_Selected excerpt_.
LOFTS FARM PROJECT - INTERIM 1979-80
This report describes the preliminary results of work carried out by Maldon
Archaeological Group between July 1979 and December 1980 in the vicinity of
Lofts Farm. Great Totham (TL 86670906) which will be quarried for gravel within
the next few years. Previous work on the site and a historical background are
described in a similar account printed by the Group in July
1979. Since this
time we have recorded visits to the area on 95 days. expended at least 160
man/days of excavation and observation, and taken over 500 colour transparencies
as record photographs.
The Group wishes to thank Contractors
Aggregates for their co-operation and permission to work on the land and also
their donation towards the costs of the Project. We are also indebted to Mr. Rees
of Little Braxted Hall for allowing us to keep the excavation trench open
throughout the year and available at weekends. The author would also like to
thank Mr. and Mrs. Hughes of Lofts Farm for allowing easy access for tools and
equipment to the excavation. A grant to pay for topsoil stripping was awarded by
Maldon District Council, who also assisted by loaning us surveying equipment.
Through the period Essex County Council - Archaeological Section have given
invaluable advice and practical help, particularly the assistance of six
full-time archaeologists made possible by a County Council grant.
A stratigraphically important element in the crop mark complex in
field 'N' was kindly left uncultivated by Mr. Rees to allow M.A.G. to carry out
a detailed excavation. In September 1979 approximately 400 sq. metres of topsoil
were removed by machine to uncover parts of three or four crop mark features.
Eleven months later this trench was extended to include another crop mark and
also more of a newly discovered ring ditch.

_Written request 1_. In the Lofts Farm report, which body awarded a grant to pay for topsoil stripping?
_Written request 2_. Return, word for word, the part of the Lofts Farm report starting at "The Group wishes" and ending at "us surveying equipment.".

_Information supplied_.

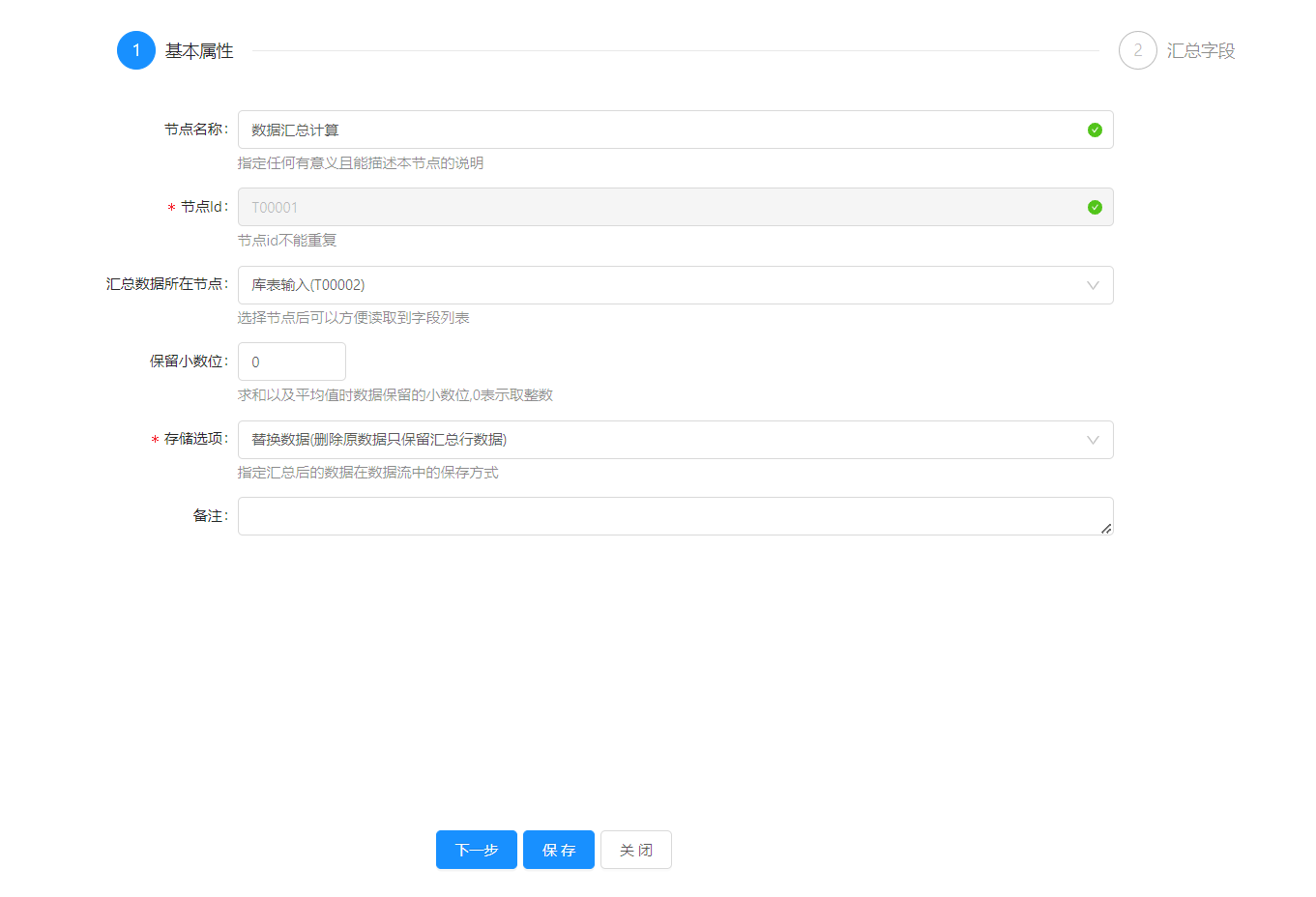Click the 保留小数位 field label
1316x897 pixels.
(x=188, y=362)
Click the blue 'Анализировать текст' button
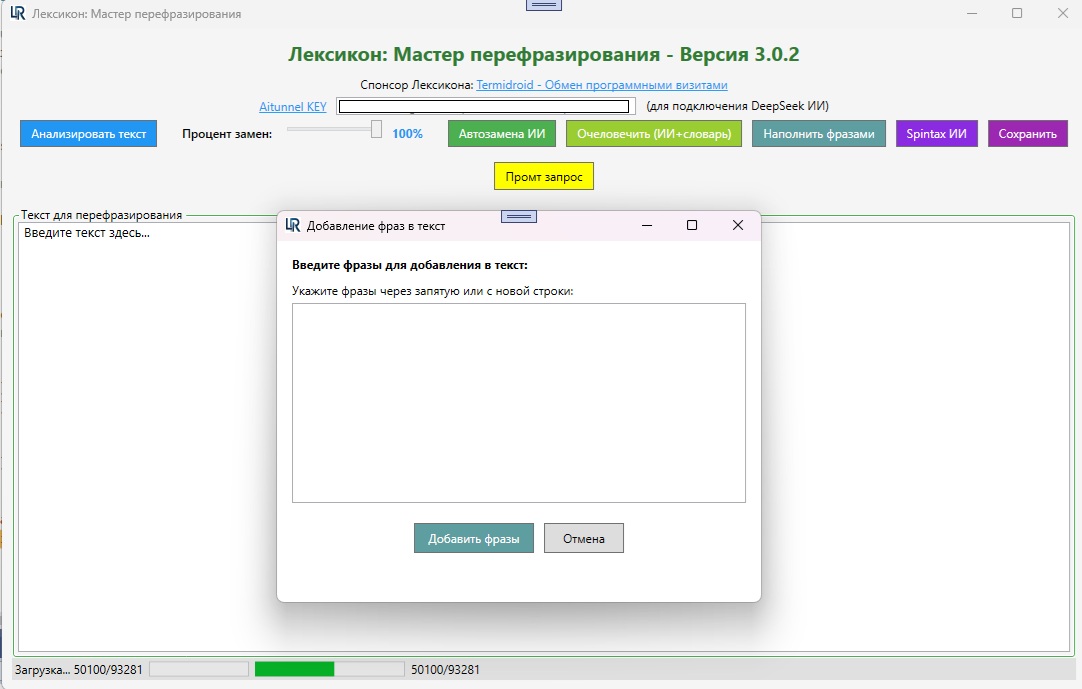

_Exercise solution 1_. Maldon District Council

_Exercise solution 2_.
The Group wishes to thank Contractors
Aggregates for their co-operation and permission to work on the land and also
their donation towards the costs of the Project. We are also indebted to Mr. Rees
of Little Braxted Hall for allowing us to keep the excavation trench open
throughout the year and available at weekends. The author would also like to
thank Mr. and Mrs. Hughes of Lofts Farm for allowing easy access for tools and
equipment to the excavation. A grant to pay for topsoil stripping was awarded by
Maldon District Council, who also assisted by loaning us surveying equipment.